Here’s what matters: the blessing of friends; family; good food; people checking in on each other; knowing that the people you love are safe; laughter; music; forgiveness; hope. And life itself—having another day.
Here’s what matters: being kind; acts of generosity; easing someone’s suffering; taking notice of the forgotten; helping the weak; making the world a little more beautiful, a little more fun, and a little safer.
I often daydreamed that one day I would be powerful or rich enough to do something so magnificently generous that all my petty sins and all my little hurts would be forever salved. Everyone would love me, and as for my enemies, well, I’d show them.

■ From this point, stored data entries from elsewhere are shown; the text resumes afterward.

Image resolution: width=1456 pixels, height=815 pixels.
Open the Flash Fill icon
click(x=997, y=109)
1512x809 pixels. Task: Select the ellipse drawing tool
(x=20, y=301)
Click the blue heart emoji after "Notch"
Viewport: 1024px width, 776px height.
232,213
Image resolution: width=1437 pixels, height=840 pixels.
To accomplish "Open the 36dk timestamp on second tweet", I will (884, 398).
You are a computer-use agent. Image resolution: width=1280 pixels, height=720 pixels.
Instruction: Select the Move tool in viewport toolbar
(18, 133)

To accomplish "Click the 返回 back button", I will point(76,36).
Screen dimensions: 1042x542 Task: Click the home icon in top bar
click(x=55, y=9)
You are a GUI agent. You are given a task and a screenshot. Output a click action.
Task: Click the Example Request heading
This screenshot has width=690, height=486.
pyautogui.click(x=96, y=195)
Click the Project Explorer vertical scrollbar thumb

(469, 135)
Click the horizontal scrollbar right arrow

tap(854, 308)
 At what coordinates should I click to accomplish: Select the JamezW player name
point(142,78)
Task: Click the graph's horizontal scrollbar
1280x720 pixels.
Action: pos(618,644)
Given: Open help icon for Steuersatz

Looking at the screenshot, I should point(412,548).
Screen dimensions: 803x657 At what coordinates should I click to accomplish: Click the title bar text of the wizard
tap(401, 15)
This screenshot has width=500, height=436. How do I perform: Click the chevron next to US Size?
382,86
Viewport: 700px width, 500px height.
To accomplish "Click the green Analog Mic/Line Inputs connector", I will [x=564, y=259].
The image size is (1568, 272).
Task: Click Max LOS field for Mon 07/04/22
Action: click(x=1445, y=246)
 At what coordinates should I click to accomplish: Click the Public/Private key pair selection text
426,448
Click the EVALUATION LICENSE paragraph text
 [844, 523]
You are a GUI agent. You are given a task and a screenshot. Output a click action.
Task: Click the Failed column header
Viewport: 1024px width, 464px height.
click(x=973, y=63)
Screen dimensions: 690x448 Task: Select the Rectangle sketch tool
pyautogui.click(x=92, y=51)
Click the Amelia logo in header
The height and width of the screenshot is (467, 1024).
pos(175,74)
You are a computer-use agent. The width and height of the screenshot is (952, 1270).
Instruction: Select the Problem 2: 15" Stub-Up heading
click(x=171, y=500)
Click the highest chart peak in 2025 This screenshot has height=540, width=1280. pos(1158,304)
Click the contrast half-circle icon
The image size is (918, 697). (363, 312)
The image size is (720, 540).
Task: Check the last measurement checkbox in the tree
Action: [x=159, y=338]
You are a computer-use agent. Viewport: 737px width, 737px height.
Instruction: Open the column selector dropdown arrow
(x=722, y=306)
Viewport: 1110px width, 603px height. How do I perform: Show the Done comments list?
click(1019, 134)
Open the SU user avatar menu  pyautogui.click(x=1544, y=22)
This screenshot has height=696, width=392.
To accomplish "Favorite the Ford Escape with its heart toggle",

I will never be powerful or rich, and even if I was, I could never repay the miraculous gifts I have been given—life itself, second chances, the ability to read, and speak, and sing, and laugh. And love.
I have been showered with love, but I haven’t always believed this or noticed. But in the last few years, as Kathi and I have gone through illness and job loss, I have come to see how generous, kind, and caring the world can be. So many people have given so much, starting with my family, my brothers and sisters and children and cousins. But there are so many others—friends who dropped off food at our door or shipped us wonderful or whimsical gifts. Calls that came just when we needed one—people who came out of nowhere to offer their help, and hope, and comfort.
Sometimes the world appears to be filled with violence, cruelty, hate, lying, vanity, and greed. That world is real, but it is not the truth. There is a verse in the New Testament that says, “since we are surrounded by so great a cloud of witnesses, let us also lay aside every weight, and sin which clings so closely, and let us run with perseverance the race that is set before us.” When times are hard I sense the presence of a cloud of witnesses—the people who have walked this earth before me trying to be good, and the people who have offered a helping hand. I feel their presence now especially, and by no means only in the mystical sense. The witness comes in the form of a text message, or phone call, or email, or meal, or gift, or a hug. I swear I can even feel people who are pausing in their day and thinking about us.
This is my family—from my beloved kin to someone I met only last month—offering the support they can, taking some of the weight off of us and holding us up until we have the strength to hold ourselves up again—until we have the strength to pass along our love to another sister or brother.